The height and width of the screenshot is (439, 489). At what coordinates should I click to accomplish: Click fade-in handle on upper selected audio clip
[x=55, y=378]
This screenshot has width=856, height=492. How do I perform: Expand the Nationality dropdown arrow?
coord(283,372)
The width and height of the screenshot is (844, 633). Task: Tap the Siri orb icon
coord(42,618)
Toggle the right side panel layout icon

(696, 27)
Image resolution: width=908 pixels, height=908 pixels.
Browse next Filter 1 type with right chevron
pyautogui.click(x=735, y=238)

---

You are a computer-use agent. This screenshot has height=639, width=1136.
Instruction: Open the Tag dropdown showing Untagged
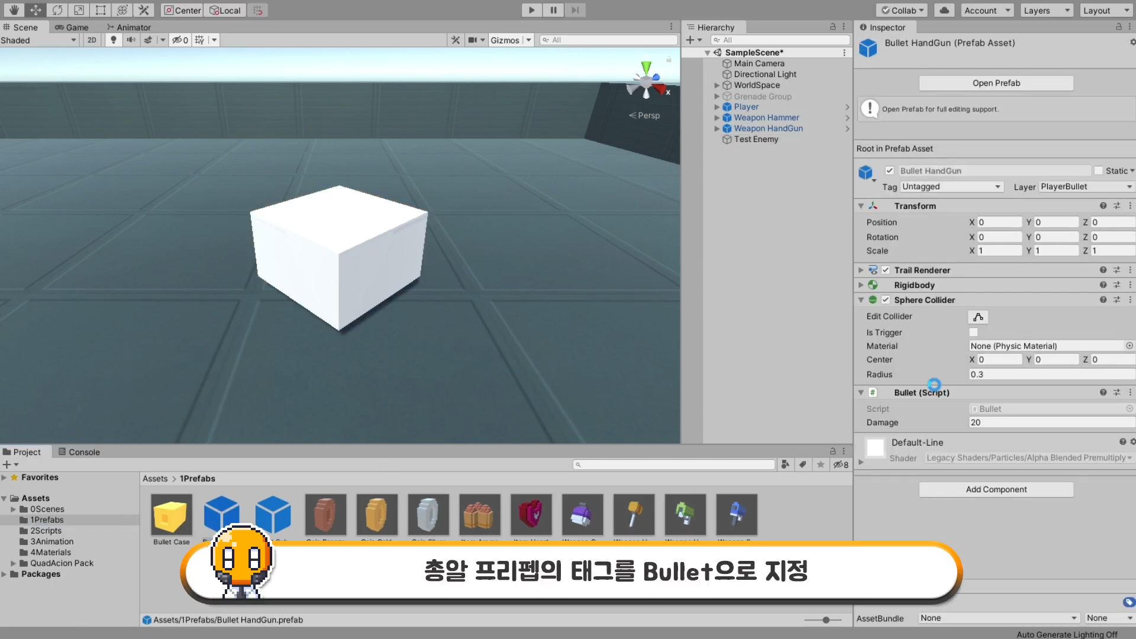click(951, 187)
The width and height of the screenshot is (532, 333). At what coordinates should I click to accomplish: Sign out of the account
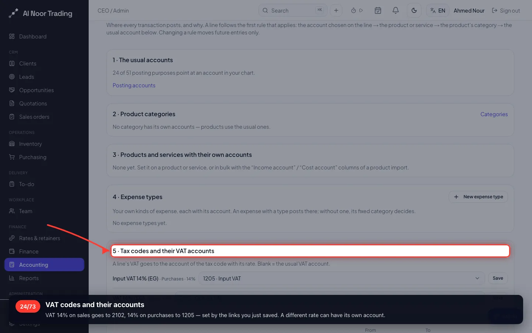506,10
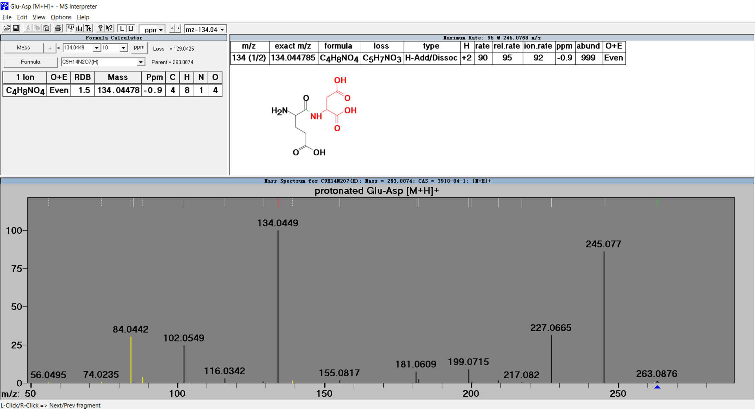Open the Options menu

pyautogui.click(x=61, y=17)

TO BE DONE:
Write out again the lines starting with the line with "Toggle the right side panel layout icon" and going on through the line with "pyautogui.click(x=735, y=238)", switching "chevron" to "arrow" and leaving everything else the same.

CORRECT OUTPUT:
Toggle the right side panel layout icon

(696, 27)
Image resolution: width=908 pixels, height=908 pixels.
Browse next Filter 1 type with right arrow
pyautogui.click(x=735, y=238)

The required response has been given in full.